Pero la historia no se acaba aquí, pues debes saber que al final de su jornada de trabajo todos se reunían en el baño, un gran espacio que también servía de retrete. Imagínate. En una pared, una larga hilera de urinarios y, en la pared de enfrente, los lavabos. Urinarios de cerámica en forma de concha, muy emperifollados y adornados con motivos florales. Cada miembro del clan de Stalin tenía su propio urinario creado y firmado por un artista distinto. Sólo Stalin no lo tenía.

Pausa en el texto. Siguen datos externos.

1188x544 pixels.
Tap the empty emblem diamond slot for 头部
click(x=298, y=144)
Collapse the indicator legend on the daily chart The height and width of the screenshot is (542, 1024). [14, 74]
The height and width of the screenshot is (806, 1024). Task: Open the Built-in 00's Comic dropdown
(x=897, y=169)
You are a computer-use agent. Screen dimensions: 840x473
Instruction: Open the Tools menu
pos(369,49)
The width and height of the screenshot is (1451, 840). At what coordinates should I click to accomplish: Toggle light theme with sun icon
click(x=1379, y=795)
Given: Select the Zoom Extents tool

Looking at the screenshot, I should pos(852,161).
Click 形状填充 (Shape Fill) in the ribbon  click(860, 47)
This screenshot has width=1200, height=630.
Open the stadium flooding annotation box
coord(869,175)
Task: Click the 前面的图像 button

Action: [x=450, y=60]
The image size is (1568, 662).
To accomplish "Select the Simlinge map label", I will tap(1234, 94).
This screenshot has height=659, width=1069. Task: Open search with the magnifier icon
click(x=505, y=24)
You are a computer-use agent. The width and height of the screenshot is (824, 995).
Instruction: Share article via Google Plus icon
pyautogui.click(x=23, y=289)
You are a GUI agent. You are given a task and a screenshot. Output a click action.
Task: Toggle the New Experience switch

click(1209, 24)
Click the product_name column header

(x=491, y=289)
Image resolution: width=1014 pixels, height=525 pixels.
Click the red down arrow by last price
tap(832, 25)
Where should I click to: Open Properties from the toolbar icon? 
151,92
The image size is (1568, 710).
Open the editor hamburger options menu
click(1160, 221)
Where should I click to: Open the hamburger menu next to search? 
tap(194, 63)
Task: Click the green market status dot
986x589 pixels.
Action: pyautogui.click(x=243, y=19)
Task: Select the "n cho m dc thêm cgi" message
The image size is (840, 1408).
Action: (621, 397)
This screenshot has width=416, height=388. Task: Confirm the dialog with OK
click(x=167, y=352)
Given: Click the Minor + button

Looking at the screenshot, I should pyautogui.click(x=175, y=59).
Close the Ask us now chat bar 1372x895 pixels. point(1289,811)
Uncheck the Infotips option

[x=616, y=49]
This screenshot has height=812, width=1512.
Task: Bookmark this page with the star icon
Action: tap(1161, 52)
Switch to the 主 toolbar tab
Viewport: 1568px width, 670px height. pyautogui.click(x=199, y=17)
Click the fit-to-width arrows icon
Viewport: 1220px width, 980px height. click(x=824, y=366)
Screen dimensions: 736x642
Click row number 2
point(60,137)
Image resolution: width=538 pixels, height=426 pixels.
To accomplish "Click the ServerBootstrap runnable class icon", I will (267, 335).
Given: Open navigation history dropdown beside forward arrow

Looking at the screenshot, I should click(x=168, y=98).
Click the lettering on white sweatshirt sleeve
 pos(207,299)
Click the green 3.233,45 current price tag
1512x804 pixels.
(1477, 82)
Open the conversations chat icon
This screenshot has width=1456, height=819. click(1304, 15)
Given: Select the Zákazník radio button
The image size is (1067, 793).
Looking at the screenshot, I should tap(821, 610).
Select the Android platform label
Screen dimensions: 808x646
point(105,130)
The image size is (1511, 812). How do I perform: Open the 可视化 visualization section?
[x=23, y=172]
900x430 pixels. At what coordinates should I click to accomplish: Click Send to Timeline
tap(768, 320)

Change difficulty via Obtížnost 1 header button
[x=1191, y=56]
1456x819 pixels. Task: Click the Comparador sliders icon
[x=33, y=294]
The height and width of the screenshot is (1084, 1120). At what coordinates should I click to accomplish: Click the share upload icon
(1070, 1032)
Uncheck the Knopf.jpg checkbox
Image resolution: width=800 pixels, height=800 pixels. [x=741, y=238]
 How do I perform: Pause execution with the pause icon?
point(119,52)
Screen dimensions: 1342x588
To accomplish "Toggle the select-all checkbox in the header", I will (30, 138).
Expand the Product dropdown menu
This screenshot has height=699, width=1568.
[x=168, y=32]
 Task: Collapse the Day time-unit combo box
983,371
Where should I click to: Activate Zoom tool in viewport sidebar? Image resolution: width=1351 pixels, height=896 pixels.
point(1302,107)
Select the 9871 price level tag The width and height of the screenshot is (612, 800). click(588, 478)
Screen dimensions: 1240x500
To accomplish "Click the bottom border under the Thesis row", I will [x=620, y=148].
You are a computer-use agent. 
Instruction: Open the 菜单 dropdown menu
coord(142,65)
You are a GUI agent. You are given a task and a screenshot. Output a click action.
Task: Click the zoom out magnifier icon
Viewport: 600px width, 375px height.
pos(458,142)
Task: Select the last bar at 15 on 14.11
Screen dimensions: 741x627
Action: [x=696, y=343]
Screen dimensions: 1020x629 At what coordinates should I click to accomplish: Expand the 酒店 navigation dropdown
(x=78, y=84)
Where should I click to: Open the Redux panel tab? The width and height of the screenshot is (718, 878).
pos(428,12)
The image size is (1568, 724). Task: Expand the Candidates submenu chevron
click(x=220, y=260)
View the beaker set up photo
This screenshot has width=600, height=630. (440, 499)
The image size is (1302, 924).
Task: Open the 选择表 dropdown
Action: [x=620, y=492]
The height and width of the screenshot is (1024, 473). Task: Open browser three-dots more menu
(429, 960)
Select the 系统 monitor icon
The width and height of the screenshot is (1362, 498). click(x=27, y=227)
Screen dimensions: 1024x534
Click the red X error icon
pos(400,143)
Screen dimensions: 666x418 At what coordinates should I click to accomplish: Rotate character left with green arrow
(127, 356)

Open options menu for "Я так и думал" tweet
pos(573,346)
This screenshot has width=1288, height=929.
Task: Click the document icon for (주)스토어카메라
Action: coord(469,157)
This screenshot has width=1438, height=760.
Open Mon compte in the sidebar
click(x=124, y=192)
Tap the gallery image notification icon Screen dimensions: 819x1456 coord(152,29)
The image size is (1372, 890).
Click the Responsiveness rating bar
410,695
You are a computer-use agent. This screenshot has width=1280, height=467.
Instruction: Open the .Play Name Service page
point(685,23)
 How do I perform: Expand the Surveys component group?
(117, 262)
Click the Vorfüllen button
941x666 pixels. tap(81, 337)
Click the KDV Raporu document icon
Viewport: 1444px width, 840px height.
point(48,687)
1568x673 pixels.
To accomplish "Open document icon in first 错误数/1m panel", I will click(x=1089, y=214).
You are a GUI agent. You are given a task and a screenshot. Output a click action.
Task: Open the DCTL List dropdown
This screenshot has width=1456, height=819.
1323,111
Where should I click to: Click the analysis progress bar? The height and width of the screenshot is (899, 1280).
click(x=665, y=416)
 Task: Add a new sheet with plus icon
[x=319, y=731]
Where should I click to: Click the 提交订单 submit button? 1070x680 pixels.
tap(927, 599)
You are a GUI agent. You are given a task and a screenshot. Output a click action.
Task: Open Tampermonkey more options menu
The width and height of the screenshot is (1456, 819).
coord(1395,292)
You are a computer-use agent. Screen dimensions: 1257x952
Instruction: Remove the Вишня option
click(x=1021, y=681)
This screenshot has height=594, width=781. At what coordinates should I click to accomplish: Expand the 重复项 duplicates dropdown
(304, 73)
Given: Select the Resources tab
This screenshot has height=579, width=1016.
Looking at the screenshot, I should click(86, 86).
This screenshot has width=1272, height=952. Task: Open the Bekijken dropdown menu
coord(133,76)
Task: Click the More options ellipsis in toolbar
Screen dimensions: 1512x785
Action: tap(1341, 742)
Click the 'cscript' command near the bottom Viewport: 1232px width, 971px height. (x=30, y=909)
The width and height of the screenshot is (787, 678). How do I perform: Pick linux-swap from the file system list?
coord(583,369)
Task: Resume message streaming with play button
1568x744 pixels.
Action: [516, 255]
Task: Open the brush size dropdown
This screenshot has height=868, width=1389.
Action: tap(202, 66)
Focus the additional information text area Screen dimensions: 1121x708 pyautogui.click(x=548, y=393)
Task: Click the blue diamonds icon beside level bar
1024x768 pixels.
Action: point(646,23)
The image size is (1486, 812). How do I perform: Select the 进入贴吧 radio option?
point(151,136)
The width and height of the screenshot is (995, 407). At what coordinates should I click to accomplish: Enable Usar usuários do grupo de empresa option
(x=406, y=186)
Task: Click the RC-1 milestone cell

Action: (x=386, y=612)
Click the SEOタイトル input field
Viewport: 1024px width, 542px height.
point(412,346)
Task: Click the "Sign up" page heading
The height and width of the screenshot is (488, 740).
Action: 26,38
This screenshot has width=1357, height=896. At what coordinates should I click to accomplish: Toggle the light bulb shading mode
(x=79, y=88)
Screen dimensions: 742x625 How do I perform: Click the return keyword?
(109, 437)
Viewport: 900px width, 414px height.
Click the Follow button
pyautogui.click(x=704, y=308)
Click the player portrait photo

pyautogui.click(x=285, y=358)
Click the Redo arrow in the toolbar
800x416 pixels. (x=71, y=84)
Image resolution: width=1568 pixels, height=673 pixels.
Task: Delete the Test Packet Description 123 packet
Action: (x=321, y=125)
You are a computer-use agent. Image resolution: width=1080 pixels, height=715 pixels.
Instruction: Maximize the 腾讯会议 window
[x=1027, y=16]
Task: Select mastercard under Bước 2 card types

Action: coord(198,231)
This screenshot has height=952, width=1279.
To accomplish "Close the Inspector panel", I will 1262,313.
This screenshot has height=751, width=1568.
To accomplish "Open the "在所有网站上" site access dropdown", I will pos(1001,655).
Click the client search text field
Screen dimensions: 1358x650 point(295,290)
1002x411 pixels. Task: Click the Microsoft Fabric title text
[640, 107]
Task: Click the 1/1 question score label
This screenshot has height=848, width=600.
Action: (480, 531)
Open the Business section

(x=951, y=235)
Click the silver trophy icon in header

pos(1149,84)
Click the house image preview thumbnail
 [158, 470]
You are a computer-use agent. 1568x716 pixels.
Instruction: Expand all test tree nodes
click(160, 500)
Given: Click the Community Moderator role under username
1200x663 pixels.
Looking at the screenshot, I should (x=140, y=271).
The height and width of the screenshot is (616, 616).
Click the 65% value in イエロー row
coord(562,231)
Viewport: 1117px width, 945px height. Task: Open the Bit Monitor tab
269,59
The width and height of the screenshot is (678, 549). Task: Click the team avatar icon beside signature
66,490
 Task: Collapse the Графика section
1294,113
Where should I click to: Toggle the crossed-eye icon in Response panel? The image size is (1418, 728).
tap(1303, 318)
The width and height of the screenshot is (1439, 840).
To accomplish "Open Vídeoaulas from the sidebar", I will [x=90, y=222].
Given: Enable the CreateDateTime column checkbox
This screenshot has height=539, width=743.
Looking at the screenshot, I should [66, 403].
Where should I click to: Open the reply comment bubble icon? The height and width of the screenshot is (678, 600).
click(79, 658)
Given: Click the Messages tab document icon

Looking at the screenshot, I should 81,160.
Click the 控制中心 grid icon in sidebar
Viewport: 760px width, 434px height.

—¿Y dónde meaba Stalin? —En un reservado solitario, al otro lado del edificio; y como meaba solo, nunca con sus colaboradores, éstos se sentían divinamente libres en sus urinarios y se atrevían a decir por fin en voz alta todo aquello que se veían obligados a callar en presencia del jefe. Y así fue el día en que Stalin les contó la historia de las veinticuatro perdices. Y te cito otra vez al propio Jrushchov:
«… al lavarnos las manos en el baño escupimos de desprecio. ¡Él mentía! ¡Mentía! A nadie le cupo la menor duda».
—¿Y quién era el tal Jrushchov? —Unos años después de la muerte de Stalin se convirtió en el jefe supremo del imperio soviético. 
Tras una pausa, dijo Calibán: 
—Lo que me parece increíble en toda esa historia es que nadie entendiera que lo de Stalin era una broma. 
—Claro —dijo Charles y volvió a dejar el libro encima de la mesa—, porque todos a su alrededor habían olvidado ya qué es una broma. Y, a mi entender, eso anunciaba ya la llegada de un nuevo gran periodo de la Historia."